AVAILABLE RECORDS
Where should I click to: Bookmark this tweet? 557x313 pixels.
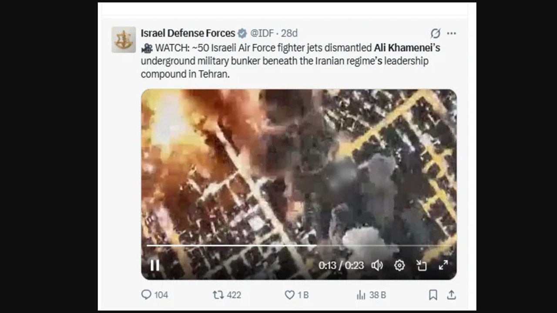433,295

--

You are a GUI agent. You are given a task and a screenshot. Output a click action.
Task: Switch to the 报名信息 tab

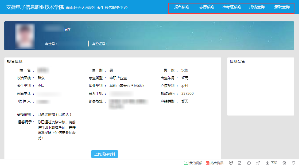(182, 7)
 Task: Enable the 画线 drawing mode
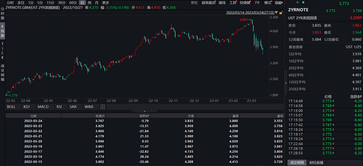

ACTIVITY
Out of the records above, return only the lines from the one with "You are a GUI" through the one with "Task: Enable the 画线 drawing mode", exactly, and none of the pictures.

RESULT OF THIS EXERCISE
You are a GUI agent. You are given a task and a screenshot. Output a click action.
Task: Switch to the 报名信息 tab

(182, 7)
 Task: Enable the 画线 drawing mode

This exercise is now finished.